The orange sofa brings out the orange tint in the stone wall, above. (House Beautiful)

If you plan to replace something sooner or later,  like a carpet you hate or an old sofa, then choose your color based on the elements in the room that you know will be staying, even if the combination with the undesirable element is not great. You will know that the overall cohesiveness of the space will improve a lot when you do get around to making the change you are planning on. Just remember to take a sample of your paint to the furniture store or carpet store. Don’t depend on your memory to tell you that the colors will go well together. You really have to see them together to ensure that the undertones don’t clash.

Call me for help if it’s still too daunting to commit to all that paint!

Beyond Decorating

Sometimes I have trouble with the designation “decorator.” It sounds a bit superficial, kind of like putting flower rosettes on a cake.

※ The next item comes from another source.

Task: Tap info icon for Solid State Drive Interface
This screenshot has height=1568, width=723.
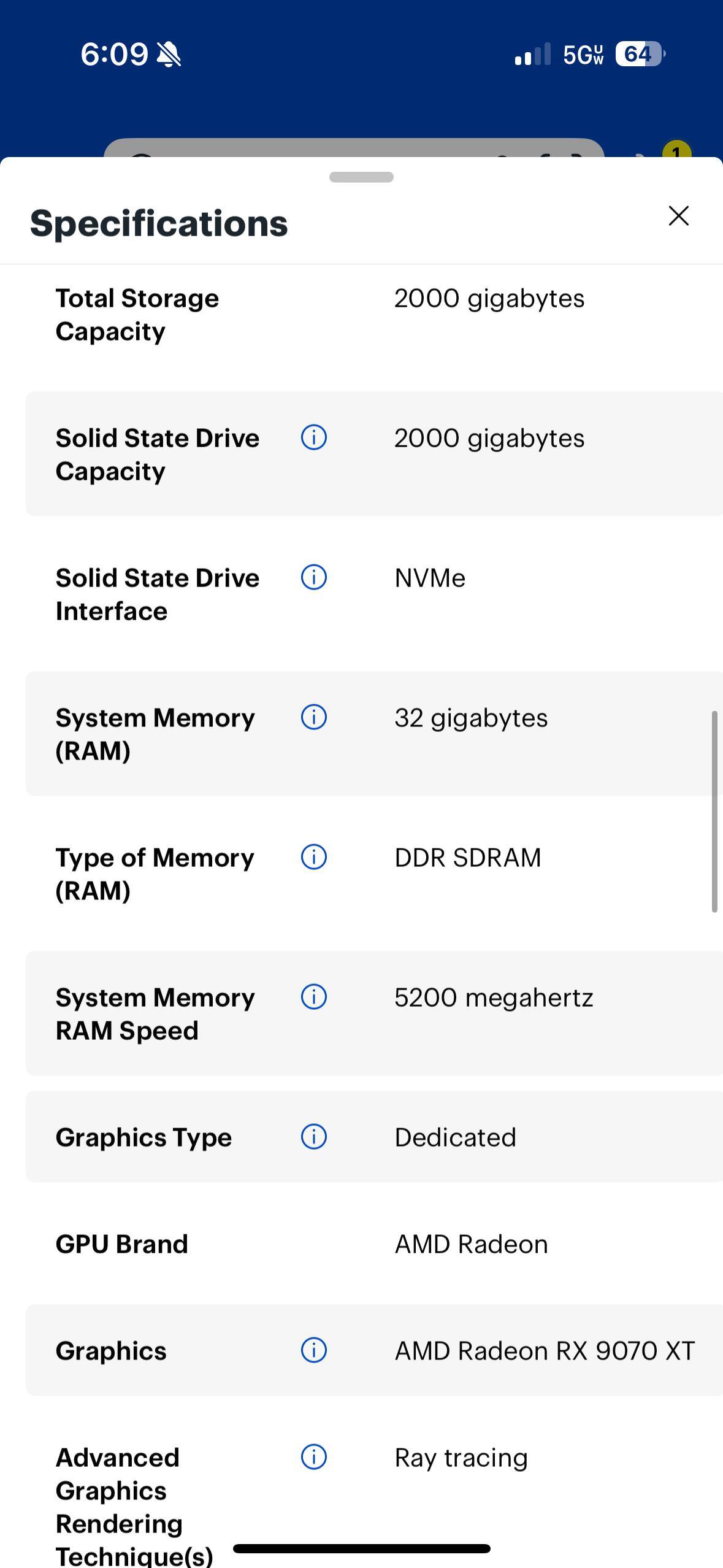Action: coord(314,578)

They may make the cake look pretty, but that’s their entire function. They’re really superfluous to the quality of the cake. “Decorating” sounds like that to me: let’s pretty up the room a little. There’s nothing wrong with that, but … it doesn’t necessarily change how the space works for the people who live there.

What I do in redesigning rooms for clients addresses the quality of the living space itself. The result is a better looking room, in fact – but more importantly, it’s a room that feels better to be in.  And that’s what I’m after. Helping people feel more at home in their own space is what’s important to me. I want them to come home and feel that the space welcomes them, that it’s comfortable and embracing, that it’s efficient in terms of movement and usage. I want to help clients create an environment that sustains them, that feels safe and regenerative, that enables them to be truly at ease. It’s my goal to help people feel at home, at home. To create rooms and homes that are balanced, cohesive, harmonic. And a better looking home is the icing on the cake!

Let’s look at some of the elements in the before and after pictures here to examine why good design promotes a feeling of ease, warmth and welcome in a space.

The television on top of the chest in the picture below imparts an uneasy feeling because it’s too high to comfortably watch from any of the seating choices in the room. It looms over the chair and monopolizes the main wall of the room, creating an unattractive focal point as one enters. And the room doesn’t look or feel cohesive, which in itself always creates a feeling of discomfort.

Before Redesign

After Redesign

In the second picture, the seating area has been rearranged so that the room now centers around a conversation area that feels unified and more welcoming. The big pieces of furniture are balanced in the space, and because balance is a natural principle that we instinctively seek, this signals comfort as well. The mirror is a more attractive focal point, and the paint samples on the wall will disappear when a final color choice is made. A deeper shade on the walls will give them depth and warmth.

So truly, decorating is about more than decorating. It’s about creating nourishing environments.